[Dataset entries]
::::::::

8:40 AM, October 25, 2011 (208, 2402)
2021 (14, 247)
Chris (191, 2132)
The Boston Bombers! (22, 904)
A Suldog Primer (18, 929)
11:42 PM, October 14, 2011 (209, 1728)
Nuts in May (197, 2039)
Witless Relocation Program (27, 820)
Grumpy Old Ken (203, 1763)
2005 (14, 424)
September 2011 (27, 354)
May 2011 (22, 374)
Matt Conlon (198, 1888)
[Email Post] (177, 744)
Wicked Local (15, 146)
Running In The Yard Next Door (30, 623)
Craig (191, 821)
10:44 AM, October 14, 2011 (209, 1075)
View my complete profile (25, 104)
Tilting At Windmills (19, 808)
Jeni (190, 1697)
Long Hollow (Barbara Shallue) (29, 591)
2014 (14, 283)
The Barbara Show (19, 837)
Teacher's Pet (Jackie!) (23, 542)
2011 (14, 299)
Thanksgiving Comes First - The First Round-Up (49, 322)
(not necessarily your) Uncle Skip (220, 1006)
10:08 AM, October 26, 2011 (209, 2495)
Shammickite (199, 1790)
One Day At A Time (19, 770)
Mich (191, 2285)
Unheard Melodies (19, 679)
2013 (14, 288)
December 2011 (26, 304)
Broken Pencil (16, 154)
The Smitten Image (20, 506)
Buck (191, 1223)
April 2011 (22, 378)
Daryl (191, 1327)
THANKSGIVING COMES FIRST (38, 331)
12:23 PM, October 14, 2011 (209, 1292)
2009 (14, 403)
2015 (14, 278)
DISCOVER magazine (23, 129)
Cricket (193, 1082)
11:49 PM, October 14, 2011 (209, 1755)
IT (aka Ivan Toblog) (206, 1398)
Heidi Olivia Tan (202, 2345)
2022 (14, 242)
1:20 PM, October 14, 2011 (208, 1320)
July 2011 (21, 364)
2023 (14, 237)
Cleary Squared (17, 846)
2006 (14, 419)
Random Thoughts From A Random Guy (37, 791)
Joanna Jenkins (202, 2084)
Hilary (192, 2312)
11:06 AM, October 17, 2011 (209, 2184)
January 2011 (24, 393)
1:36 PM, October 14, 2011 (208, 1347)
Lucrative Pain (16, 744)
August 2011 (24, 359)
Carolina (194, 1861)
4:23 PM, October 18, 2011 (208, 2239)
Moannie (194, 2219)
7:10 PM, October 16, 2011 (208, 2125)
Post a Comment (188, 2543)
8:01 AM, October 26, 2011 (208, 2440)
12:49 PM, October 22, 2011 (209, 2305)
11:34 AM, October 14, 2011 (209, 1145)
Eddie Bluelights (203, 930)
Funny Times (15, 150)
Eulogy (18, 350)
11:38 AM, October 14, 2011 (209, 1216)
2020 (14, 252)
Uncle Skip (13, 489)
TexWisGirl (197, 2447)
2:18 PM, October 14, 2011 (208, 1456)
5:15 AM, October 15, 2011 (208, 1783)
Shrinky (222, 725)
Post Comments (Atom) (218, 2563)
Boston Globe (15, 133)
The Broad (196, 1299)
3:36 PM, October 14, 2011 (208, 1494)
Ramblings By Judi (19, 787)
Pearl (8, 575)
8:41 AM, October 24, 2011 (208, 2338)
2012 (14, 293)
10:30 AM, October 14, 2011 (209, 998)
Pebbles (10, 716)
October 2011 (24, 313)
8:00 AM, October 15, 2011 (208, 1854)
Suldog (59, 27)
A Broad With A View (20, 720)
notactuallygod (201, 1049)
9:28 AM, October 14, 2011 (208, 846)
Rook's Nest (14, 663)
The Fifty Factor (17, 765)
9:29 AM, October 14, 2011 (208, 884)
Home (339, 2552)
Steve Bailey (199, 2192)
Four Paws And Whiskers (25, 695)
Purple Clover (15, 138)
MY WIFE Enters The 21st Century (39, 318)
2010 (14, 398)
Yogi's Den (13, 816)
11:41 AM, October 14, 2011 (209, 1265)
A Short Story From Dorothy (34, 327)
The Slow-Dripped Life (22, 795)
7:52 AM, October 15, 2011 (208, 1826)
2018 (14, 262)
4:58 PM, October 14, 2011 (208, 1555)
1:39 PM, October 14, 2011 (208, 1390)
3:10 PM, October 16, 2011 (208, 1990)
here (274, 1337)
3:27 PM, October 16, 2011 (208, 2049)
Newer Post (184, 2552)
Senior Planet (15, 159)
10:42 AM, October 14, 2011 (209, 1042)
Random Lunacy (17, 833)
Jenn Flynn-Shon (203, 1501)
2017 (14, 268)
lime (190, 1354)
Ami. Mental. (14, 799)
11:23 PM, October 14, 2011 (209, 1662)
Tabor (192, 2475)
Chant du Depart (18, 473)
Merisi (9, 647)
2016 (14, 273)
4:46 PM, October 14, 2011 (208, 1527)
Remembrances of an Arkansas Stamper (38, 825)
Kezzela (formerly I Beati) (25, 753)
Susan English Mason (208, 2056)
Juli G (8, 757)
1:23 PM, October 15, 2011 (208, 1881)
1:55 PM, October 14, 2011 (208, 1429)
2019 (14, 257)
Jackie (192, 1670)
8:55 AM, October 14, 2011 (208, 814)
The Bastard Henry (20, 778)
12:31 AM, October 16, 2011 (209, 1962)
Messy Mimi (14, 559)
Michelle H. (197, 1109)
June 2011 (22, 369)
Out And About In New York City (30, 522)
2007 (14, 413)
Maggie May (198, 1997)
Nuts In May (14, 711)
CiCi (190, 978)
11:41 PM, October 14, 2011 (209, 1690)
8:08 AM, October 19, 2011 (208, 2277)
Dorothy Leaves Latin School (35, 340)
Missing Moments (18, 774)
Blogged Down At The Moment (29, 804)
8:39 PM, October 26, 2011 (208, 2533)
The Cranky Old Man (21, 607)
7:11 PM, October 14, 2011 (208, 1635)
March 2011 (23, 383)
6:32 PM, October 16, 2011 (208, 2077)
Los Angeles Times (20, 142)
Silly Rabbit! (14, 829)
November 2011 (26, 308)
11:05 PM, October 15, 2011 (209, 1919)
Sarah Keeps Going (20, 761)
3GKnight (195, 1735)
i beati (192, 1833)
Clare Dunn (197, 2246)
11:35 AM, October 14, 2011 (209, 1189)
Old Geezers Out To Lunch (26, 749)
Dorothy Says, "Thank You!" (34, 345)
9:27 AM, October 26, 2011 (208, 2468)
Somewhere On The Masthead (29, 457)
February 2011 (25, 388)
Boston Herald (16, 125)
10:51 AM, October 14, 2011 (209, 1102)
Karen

::::::::

**PROBLEM DESCRIPTION**. Reproduce verbatim the lines above, from the line with "Susan English Mason (208, 2056)" through the line with "7:11 PM, October 14, 2011 (208, 1635)".

**TASK RESPONSE**.
Susan English Mason (208, 2056)
Juli G (8, 757)
1:23 PM, October 15, 2011 (208, 1881)
1:55 PM, October 14, 2011 (208, 1429)
2019 (14, 257)
Jackie (192, 1670)
8:55 AM, October 14, 2011 (208, 814)
The Bastard Henry (20, 778)
12:31 AM, October 16, 2011 (209, 1962)
Messy Mimi (14, 559)
Michelle H. (197, 1109)
June 2011 (22, 369)
Out And About In New York City (30, 522)
2007 (14, 413)
Maggie May (198, 1997)
Nuts In May (14, 711)
CiCi (190, 978)
11:41 PM, October 14, 2011 (209, 1690)
8:08 AM, October 19, 2011 (208, 2277)
Dorothy Leaves Latin School (35, 340)
Missing Moments (18, 774)
Blogged Down At The Moment (29, 804)
8:39 PM, October 26, 2011 (208, 2533)
The Cranky Old Man (21, 607)
7:11 PM, October 14, 2011 (208, 1635)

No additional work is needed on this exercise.